SK텔레콤 내부망이 3년 넘게 해커에게 잠식된 것도 올해 '개인정보 잔혹사'의 큰 이슈였다. 기본적인 보안 관리조차 방치된 사이, 통신코어를 포함한 핵심 시스템이 뚫렸고 수천만 건의 민감 정보가 고스란히 빠져나갔다. 정부 조사 결과 SKT는 유심(USIM) 인증키를 평문으로 저장하고 8년 전 배포된 취약점 패치조차 적용하지 않는 등 구조적 보안 실패가 누적돼 있었다.

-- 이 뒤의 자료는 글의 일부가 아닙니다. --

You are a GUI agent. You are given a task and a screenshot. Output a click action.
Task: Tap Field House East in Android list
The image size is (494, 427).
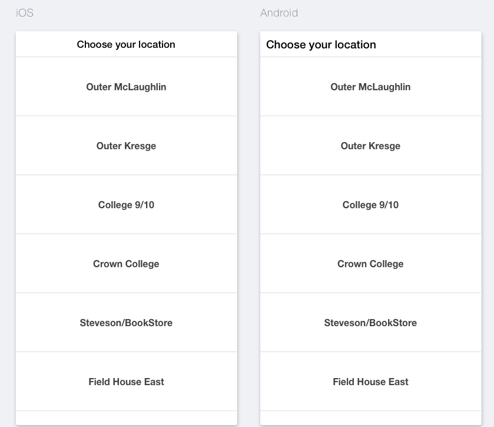[x=370, y=382]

4일 <메트로경제 신문> 취재에 따르면 정부 조사 결과, SKT 내부망 침투는 2021년 8월 처음 발생한 것으로 확인됐다.

개인정보보호위원회(개보위)와 과학기술정보통신부 민관합동조사단의 발표를 종합하면, 침투한 공격자는 관리자 계정을 탈취해 코어망 서버에 접속한 뒤, 리눅스 운영체제(OS)의 오래된 취약점을 악용해 최고 관리자 권한(Root)을 획득했다.

이후 해커는 'BPF도어' 등 24종의 악성코드와 웹셸을 서버 23대에 심어두고 장기간 잠복했다. BPF도어는 3년 전 처음 보고된 백도어 프로그램으로, 글로벌 보안업계는 이를 중국 해커조직 '레드 멘션(Red Menshen)'의 소행으로 분석하고 있다. 이들은 통신사 시스템 깊숙이 침투해 특정 인물의 통화·위치·행동 패턴을 장기 추적하는 고도화된 공격 그룹으로 알려져 있다.

피해 규모는 막대했다. 유출된 정보는 가입자 식별키(IMSI) 기준 총 2695만7749건에 달한다. 여기에는 이름, 생년월일, 전화번호, 단말기 고유식별번호(IMEI)뿐만 아니라, 유심 복제에 치명적인 인증키(Ki, OPc)까지 포함됐다. 당초 정부는 "IMEI 저장 서버는 감염되지 않았다"고 발표했으나, 2차 정밀 포렌식 결과 통합고객인증 서버(ICAS) 등에서 대규모 유출 흔적이 추가로 확인되며 말을 뒤집었다.

개보위는 SKT의 허술한 보안 관리 실태를 강하게 질타했다. 가장 심각한 문제는 '평문 저장'이었다. SKT는 유심 무단 복제를 막기 위해 반드시 암호화해야 할 유심 인증키 등 민감 정보를 암호화하지 않고 평문 상태로 서버에 저장했다. 경쟁 통신사들이 해당 정보를 암호화해 관리하는 것과 대조적이다.

또한, 해킹의 통로가 된 '더티 카우' 취약점은 2016년 보안 패치가 배포됐음에도 SKT는 사고 발생 시점까지 업데이트를 적용하지 않았다. 심지어 2022년 유심 복제 이슈가 불거졌을 때도 적절한 조치를 취하지 않은 것으로 드러났다.

정보보호 최고책임자(CPO) 조직의 구조적 문제도 지적됐다. SKT의 CPO는 주로 웹·앱 서비스 등 IT 영역에만 권한이 한정되어 있어, 이번 사고가 발생한 인프라(네트워크) 영역의 개인정보 처리 실태는 제대로 파악조차 하지 못하고 있었다. 사고 인지 후 법정 기한인 72시간 내에 유출 사실을 통지하지 않고 지연한 점도 법 위반 사항으로 적발됐다.

SKT는 사태 수습을 위해 임원 수를 30% 감축하고 CEO 직속 '통합보안센터'를 신설하는 등 고강도 쇄신안을 내놨다. 그러나 개인정보위 분쟁조정위원회가 권고한 '1인당 30만 원 배상안'에 대해선 불수락 의사를 밝혔다. 해당 조정안을 수용할 경우 배상 대상이 전체 가입자로 확대되어 최대 7조 원대 비용이 발생할 수 있다는 우려 때문이다.

IT업계는 이번 사태를 단순한 해킹 사고가 아닌, 기업의 보안 불감증이 빚어낸 '예고된 인재(人災)'라고 입을 모은다. 이번 사태가 단순한 시스템 침투가 아니라, SKT 내부의 오랜 방치와 구조적 결함이 총체적으로 누적된 결과라는 것이다.

익명을 요구한 보안업체 관계자는 "리눅스 커널의 '더티 카우' 취약점은 보안업계에서는 교과서에 나올 정도로 유명하고 오래된 구멍"이라며 "통신 코어망 서버에서 이를 8년이나 방치했다는 건 사실상 '해커들에게 들어오라'고 대문을 열어둔 것과 다름없다"고 꼬집었다.